● **Data extracts**:
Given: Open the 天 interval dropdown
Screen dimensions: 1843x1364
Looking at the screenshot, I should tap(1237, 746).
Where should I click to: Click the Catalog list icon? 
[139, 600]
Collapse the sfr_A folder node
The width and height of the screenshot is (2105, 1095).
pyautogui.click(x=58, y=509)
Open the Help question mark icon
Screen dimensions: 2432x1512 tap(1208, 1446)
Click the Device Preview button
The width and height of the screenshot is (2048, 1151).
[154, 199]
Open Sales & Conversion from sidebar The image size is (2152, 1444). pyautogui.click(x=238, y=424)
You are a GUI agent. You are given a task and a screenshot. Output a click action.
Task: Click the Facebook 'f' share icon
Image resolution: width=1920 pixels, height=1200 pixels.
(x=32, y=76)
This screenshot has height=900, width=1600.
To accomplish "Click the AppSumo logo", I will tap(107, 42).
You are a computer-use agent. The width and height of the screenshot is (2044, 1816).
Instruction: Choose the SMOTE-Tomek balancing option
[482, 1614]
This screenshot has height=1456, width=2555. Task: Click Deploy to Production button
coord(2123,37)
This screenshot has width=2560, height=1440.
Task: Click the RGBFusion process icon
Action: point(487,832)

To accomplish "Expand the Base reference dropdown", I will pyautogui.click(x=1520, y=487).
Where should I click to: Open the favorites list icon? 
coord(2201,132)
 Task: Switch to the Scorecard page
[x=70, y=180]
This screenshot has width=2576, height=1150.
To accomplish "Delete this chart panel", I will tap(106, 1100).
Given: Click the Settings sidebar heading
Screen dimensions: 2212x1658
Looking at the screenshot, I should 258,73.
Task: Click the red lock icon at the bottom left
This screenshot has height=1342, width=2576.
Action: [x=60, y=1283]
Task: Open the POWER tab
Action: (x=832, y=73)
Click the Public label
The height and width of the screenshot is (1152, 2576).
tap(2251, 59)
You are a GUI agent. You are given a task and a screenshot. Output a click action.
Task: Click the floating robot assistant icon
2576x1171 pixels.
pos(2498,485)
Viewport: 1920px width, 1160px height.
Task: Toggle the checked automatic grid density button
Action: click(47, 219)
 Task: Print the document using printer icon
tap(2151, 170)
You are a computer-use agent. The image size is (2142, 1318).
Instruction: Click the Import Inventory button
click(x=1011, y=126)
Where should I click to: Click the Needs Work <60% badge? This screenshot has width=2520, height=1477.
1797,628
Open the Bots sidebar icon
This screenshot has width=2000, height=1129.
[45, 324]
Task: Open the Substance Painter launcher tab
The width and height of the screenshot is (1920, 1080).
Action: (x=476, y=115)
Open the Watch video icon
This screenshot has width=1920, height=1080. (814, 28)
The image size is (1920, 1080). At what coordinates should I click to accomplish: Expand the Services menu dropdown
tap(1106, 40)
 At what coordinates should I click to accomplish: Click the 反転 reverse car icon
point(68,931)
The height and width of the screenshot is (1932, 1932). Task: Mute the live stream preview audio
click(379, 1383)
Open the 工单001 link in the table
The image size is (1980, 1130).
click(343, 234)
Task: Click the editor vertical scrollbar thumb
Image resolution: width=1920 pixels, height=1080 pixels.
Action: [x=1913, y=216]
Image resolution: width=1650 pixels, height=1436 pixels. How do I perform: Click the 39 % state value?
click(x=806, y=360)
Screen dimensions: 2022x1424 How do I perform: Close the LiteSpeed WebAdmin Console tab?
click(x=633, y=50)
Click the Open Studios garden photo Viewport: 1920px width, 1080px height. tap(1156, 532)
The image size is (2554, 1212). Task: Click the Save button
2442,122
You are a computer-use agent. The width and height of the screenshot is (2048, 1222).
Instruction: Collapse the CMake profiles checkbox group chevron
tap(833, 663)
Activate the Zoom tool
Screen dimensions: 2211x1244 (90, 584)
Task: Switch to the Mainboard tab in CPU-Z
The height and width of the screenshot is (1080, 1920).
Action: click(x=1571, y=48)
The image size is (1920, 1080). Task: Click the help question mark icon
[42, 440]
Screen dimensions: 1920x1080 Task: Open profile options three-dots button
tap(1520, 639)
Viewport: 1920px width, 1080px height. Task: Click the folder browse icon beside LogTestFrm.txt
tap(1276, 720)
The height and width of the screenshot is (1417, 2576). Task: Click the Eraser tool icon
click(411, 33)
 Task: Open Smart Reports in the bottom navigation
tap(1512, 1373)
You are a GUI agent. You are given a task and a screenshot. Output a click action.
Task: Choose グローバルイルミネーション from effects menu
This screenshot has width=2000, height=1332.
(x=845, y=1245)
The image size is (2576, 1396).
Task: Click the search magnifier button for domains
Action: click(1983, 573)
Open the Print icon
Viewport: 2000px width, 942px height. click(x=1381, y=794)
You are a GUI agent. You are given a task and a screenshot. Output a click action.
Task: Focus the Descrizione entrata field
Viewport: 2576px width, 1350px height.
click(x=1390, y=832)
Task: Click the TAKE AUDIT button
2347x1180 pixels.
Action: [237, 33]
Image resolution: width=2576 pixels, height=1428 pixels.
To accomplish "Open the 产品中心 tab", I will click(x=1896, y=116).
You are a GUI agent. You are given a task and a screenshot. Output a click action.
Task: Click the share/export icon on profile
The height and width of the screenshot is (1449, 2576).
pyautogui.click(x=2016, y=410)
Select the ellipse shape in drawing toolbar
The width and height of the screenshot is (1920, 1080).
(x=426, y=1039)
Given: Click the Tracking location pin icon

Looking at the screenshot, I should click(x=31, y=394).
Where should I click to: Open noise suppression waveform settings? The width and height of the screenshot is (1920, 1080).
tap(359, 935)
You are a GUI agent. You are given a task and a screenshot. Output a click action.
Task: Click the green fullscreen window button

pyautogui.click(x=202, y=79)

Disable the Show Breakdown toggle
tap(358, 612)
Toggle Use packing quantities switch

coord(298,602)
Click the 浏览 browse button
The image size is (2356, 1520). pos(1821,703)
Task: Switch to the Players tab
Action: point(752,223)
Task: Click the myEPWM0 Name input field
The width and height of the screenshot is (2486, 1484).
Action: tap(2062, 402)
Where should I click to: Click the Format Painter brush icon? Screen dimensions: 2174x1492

● **Assigned task**:
Tally the lines of the material that include "from". Only the total should be given.

● **Solution to the problem**:
2